O consumo de bens culturais é direito de todos, por isso é tarefa do Estado implementar ações coordenadas e contínuas para ampliar as condições de acesso à cultura mediante serviços culturais que garantam formas de inclusão e participação de todos; ou seja, uma política cultural que amplie as dimensões existenciais para além do trabalho e da subsistência. Equivocadamente, as políticas públicas para se democratizar a cultura se fundamentam na ideia de que os entraves ao consumo de tais bens são materiais: má distribuição ou ausência de espaços culturais, ingressos com preço muito alto etc. No entanto, na contramão do que revelam as pesquisas, as barreiras simbólicas preponderam como forma de impedir alguns segmentos da população de consumirem certos bens culturais.
A sensibilidade, sobretudo em relação a experiências de apreciação artística da música, da dança, do teatro, das artes visuais e do cinema, também constitui os saberes docentes. Se tais experiências são reiterativas da cultura amorfa disseminada pela mídia massiva, elas expressam uma formação inicial e continuada ineficiente, agravada pela inserção precária ou pela falta de inserção na vida cultural. Superar esse problema depende do Estado (definição de prioridades, controle e acompanhamento de ações programadas ou fomentadas pelo governo) e da sociedade civil (que tem papel decisivo na construção dos sistemas culturais). Ao professorado cabe se mobilizar não só em prol do controle de gastos públicos com cultura, mas também de sua participação direta na definição de políticas culturais em geral e políticas para a formação de profissionais da educação em particular.
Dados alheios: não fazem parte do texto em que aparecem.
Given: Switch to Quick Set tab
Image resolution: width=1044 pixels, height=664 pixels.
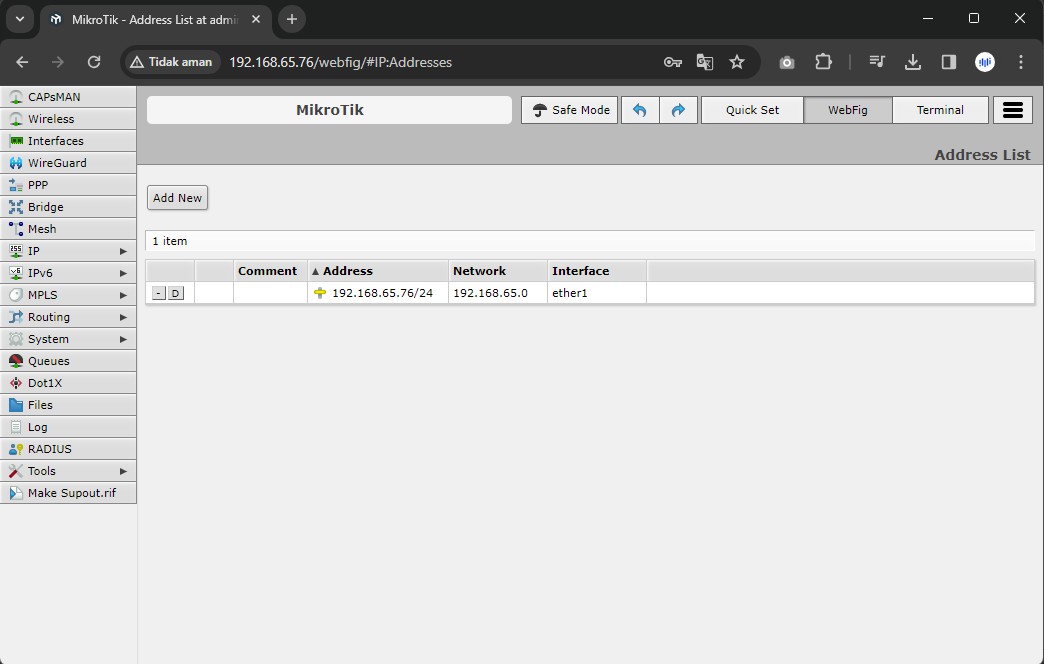Looking at the screenshot, I should click(x=752, y=110).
Ora, se as barreiras simbólicas preponderam como empecilhos para que certos segmentos da população — nesse caso, professores e professoras, alunos e alunas — consumam certos bens culturais, então é necessário que os currículos de formação docente deem mais atenção a práticas estéticas, culturais e de criação. Enfim, se a escola é instrumento poderoso para formar o gosto e estimular a apreciação e o uso de bens simbólicos de forma duradoura e estável, então, é urgente uma revisão curricular da formação magisterial e políticas públicas para formação cultural e estética de docentes atuantes na educação básica do Brasil. Não uma “política de eventos”, mas uma política que crie um programa educativo a ser desenvolvido em longo prazo e abarque educação escolar, estudos superiores e formação continuada; um programa em que as instituições formadoras sejam espaços não só de produção e difusão cultural, como também — e sobretudo — de mediação cultural; um programa em que — dadas as condições atuais de trabalho e salário de professores e professoras — haja uma democracia cultural que lhes possibilite consumir outros bens culturais além dos que são oferecidos pela indústria cultural.[1]